(Beginning of Exercise passage)

Borough of Manhattan Community College (BMCC/CUNY) hosted its second annual STEMfest on Thursday, November 2 in Richard Harris Terrace at the college’s 199 Chambers Street campus.
Over the course of four hours, several hundred students took part in the event, which showcased research and internship opportunities, career options, pathways to senior colleges and other benefits to being a STEM major at BMCC.
“STEMfest is a one-stop shop for our students interested in STEM,” said Helene Bach, Director of Research at BMCC. “We are the only community college both inside and outside the CUNY system with a large, designated space for research and a designated director of research,” she said, adding that research and supporting faculty is part of the BMCC strategic plan.
During STEMfest, STEM faculty spoke about their research projects and students toured BMCC’s research laboratories for biological, biochemistry and other ongoing projects.
Science major Lionel Colon shared his research guided by BMCC Science Professor Sarah Salm, which examines heavy-metal bacteria in the polluted 3.5-mile-long estuary between Brooklyn and Queens, known as Newtown Creek.
“We collect bacteria that can survive in the creek’s heavy-metal polluted conditions, thanks to their DNA called plasmids,” he said, adding that the goal is to someday use those bacteria to clean up other polluted areas.
Engineering Science major Caroline Eco, who is president of the BMCC Robotics Club, presented some of the robots the club has entered into competitions in the past. “A lot of extracurricular activities like clubs and research projects are available for students who want to apply things they have learned in their physics, math and engineering classes,” said Eco.
Dennis Palmer, an Engineering Science major who plans to pursue a career in software engineering, said the BMCC Engineering program is as rigorous as programs he has researched at four-year schools.
“The way the world is revolving, almost everything we do in the future will be centered around technology and computers. I want to be part of that,” said Palmer.

(End of Exercise passage)
(Beginning of Source material)

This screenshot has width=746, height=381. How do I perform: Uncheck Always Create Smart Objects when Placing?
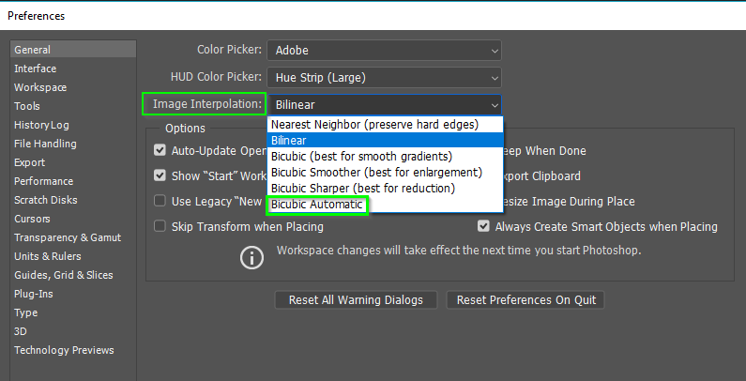click(483, 226)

(End of Source material)

▶ _Exercise requirements_
Copy the stretch of the STEMfest article from "During STEMfest, STEM" through "other polluted areas.". You won't need the listing to work with the STEMfest article.

▶ _Task solution_
During STEMfest, STEM faculty spoke about their research projects and students toured BMCC’s research laboratories for biological, biochemistry and other ongoing projects.
Science major Lionel Colon shared his research guided by BMCC Science Professor Sarah Salm, which examines heavy-metal bacteria in the polluted 3.5-mile-long estuary between Brooklyn and Queens, known as Newtown Creek.
“We collect bacteria that can survive in the creek’s heavy-metal polluted conditions, thanks to their DNA called plasmids,” he said, adding that the goal is to someday use those bacteria to clean up other polluted areas.